■ TASK REQUIREMENTS
Filter the records below for the word "icon". Keep each line that has it.

■ INFORMATION PROVIDED

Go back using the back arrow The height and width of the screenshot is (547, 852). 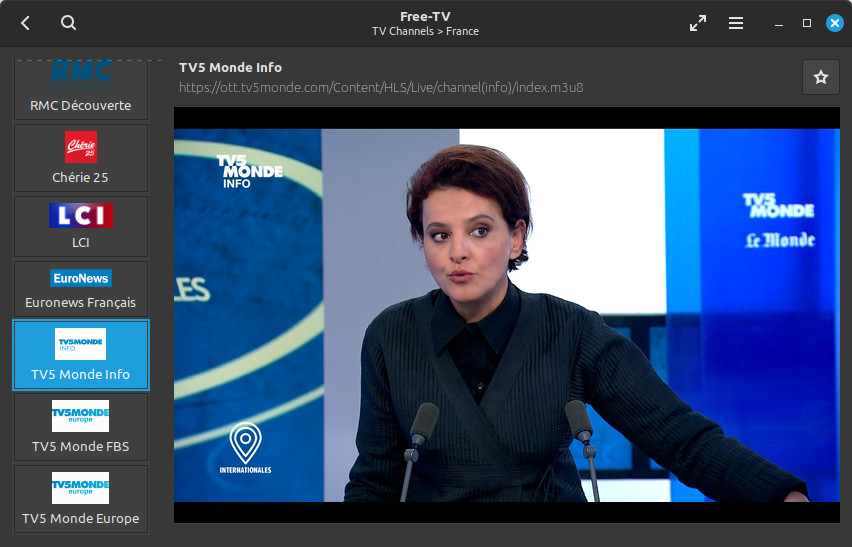click(x=25, y=23)
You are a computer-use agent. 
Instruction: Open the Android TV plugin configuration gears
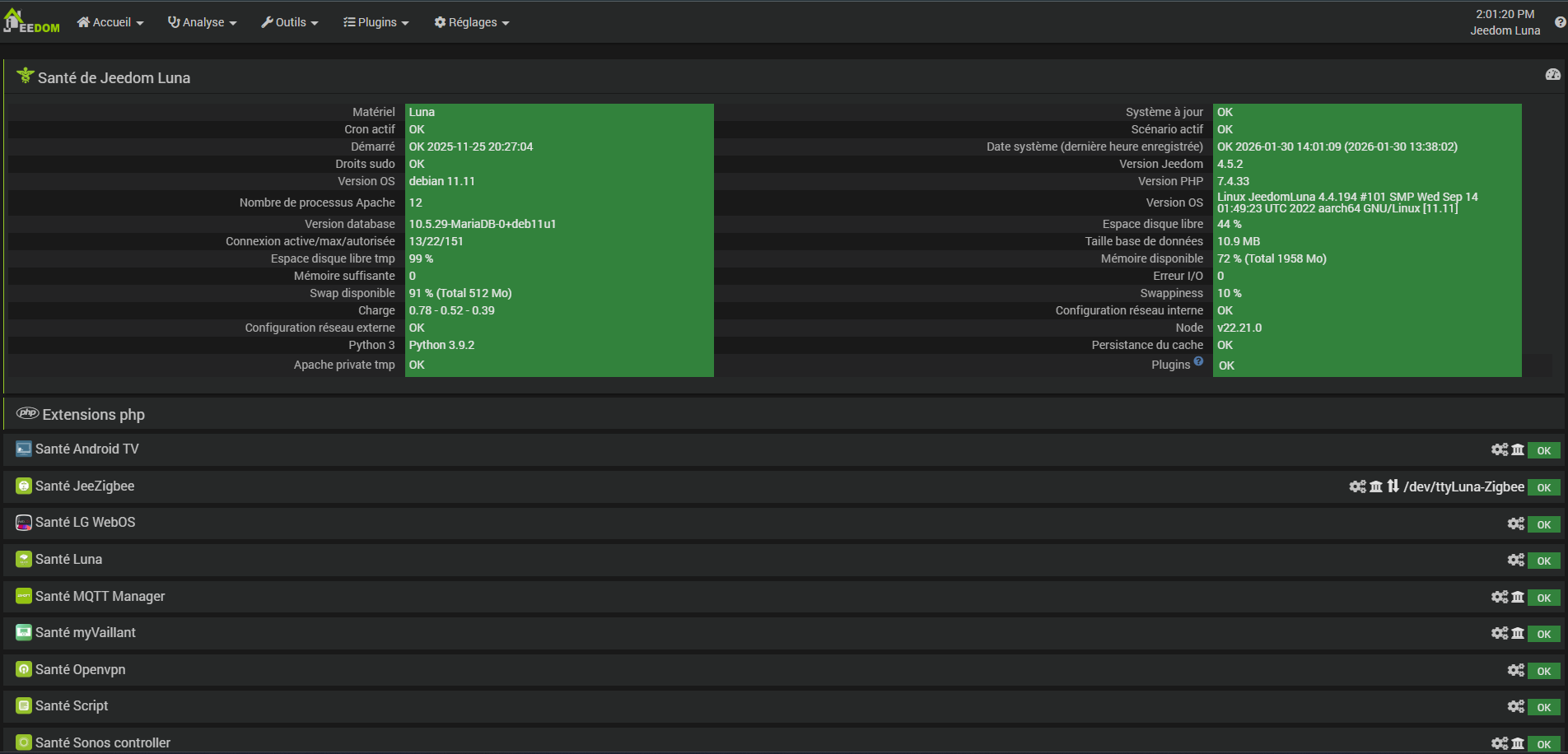tap(1499, 449)
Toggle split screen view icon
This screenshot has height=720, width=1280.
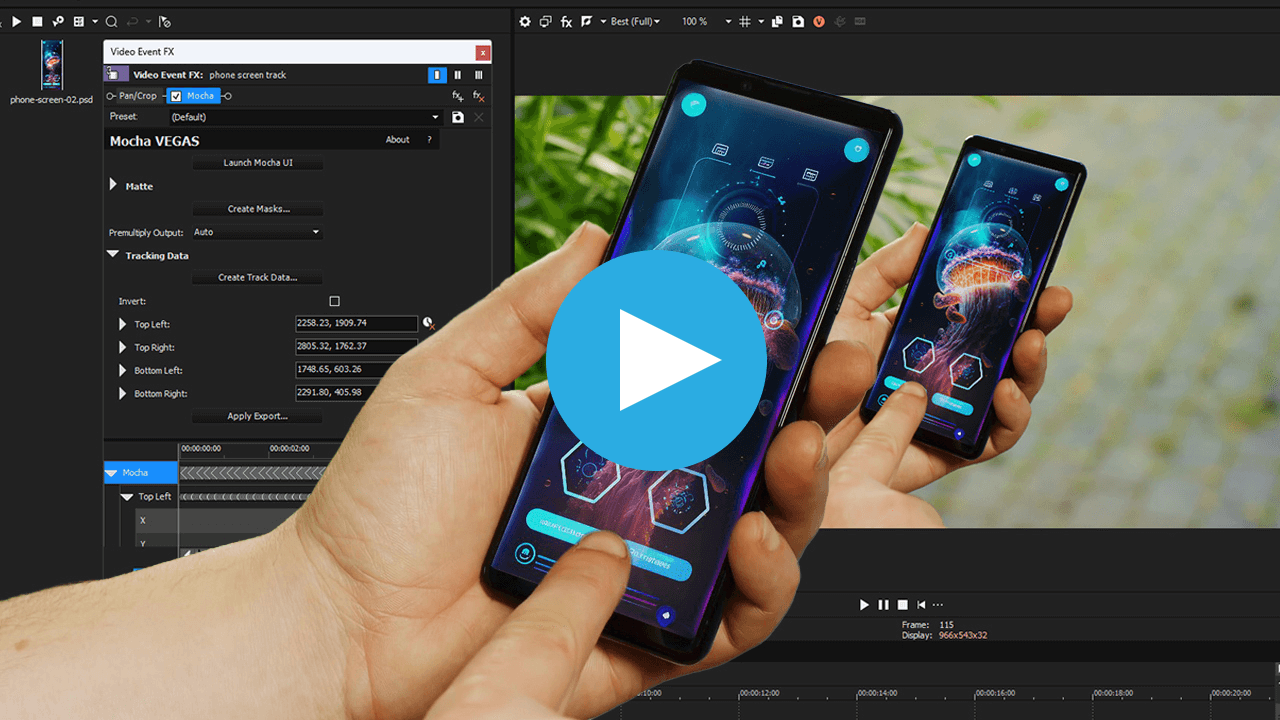pos(587,21)
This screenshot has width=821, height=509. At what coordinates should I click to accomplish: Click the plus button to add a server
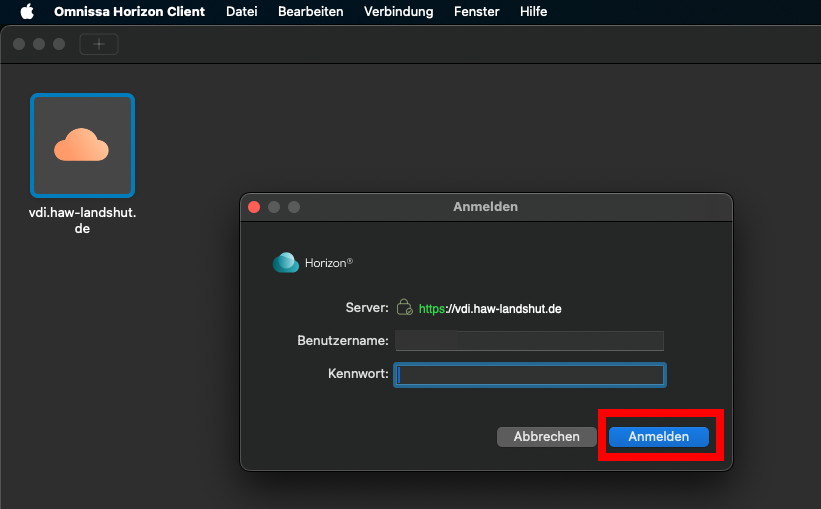point(99,44)
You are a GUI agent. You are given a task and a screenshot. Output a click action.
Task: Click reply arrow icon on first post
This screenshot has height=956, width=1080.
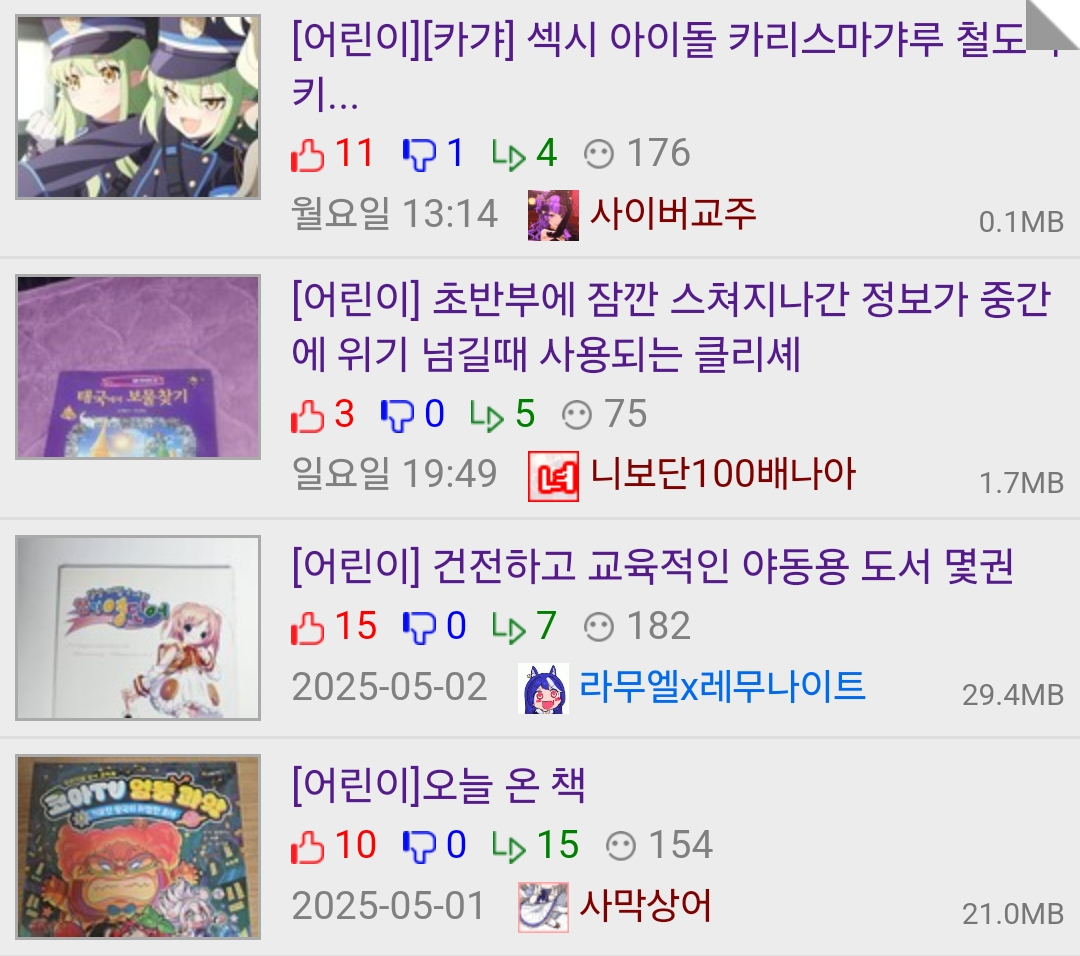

■ YOUR RESPONSE
Toggle split screen view icon
Task: Click reply arrow icon on first post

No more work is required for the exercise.